Every real estate operator who raises capital claims aligned incentives. It has become a marketing phrase rather than a structural commitment. When you hear it in a pitch, the right response is to ask a very specific question: what does your alignment actually look like in the deal documents?

Here is what genuine alignment requires.

GP Co-Investment

An operator who invests no personal capital in the deals they sponsor is not aligned. They earn fees at acquisition, fees during operations, and a promote at disposition regardless of whether the deal returns your capital. Their downside is limited to reputation damage if the deal fails. Your downside is capital loss.

Genuine alignment requires the GP to have personal capital at risk in every deal. That capital should be meaningful relative to the GP's personal financial position, not a token amount that costs them nothing to lose. When the operator is losing real money if the deal underperforms, their behavior changes.

Promote Structures That Reward Performance, Not Just Exits

A promote that pays the GP 20% of all profits above an 8% preferred return is different from a promote that pays 20% only after LPs have received a 1.5x equity multiple. The waterfall structure determines how much operator behavior is driven by getting to a liquidity event versus actually maximizing LP returns over the full hold.

Ask to see the full waterfall modeled at three return scenarios: the base case, a downside where the asset returns capital but underperforms, and a scenario where the preferred return is not fully satisfied. How the promote structure behaves across those three scenarios tells you more about incentive alignment than the summary terms in the offering memorandum.

→ **PROBLEM TO SOLVE**: In the passage on real estate incentive alignment, rewrite everything from "Every real estate" down to "the deal documents?", swapping "pitch" for "presentation".

→ **INFORMATION SUPPLIED**:
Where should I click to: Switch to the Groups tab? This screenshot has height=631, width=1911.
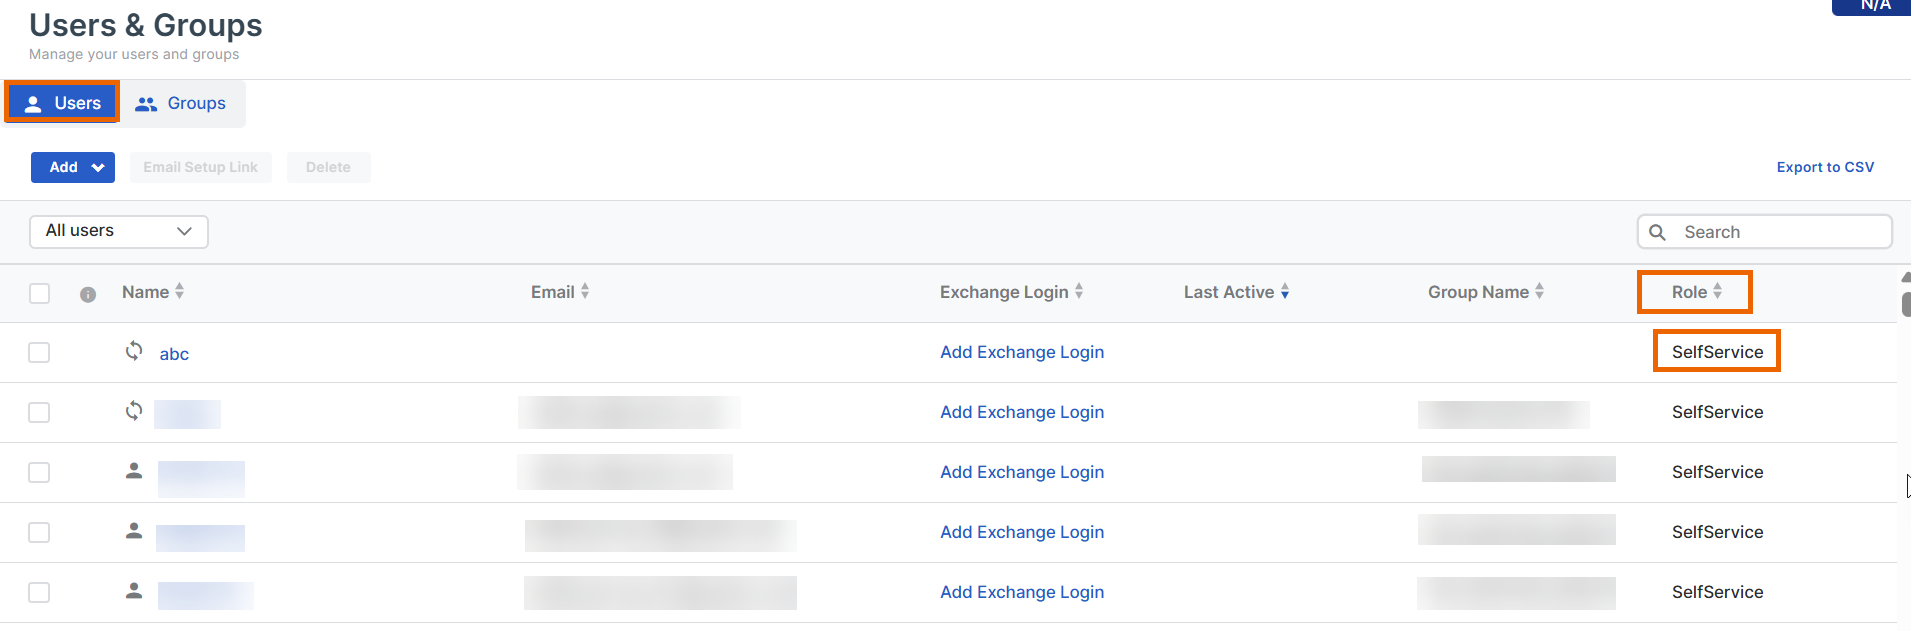182,103
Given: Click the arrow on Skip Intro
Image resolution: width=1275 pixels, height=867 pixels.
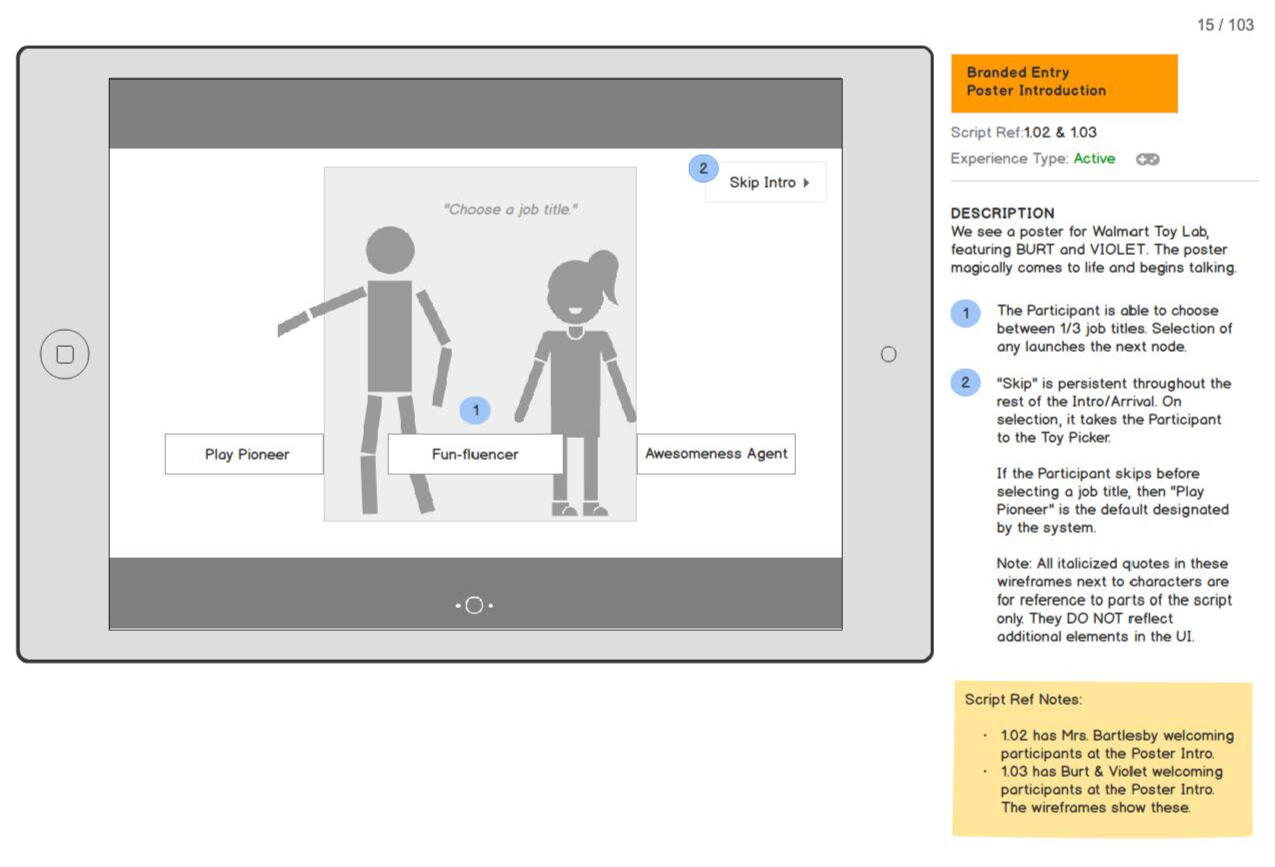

→ **OUTPUT FOR THIS TASK**:
Every real estate operator who raises capital claims aligned incentives. It has become a marketing phrase rather than a structural commitment. When you hear it in a presentation, the right response is to ask a very specific question: what does your alignment actually look like in the deal documents?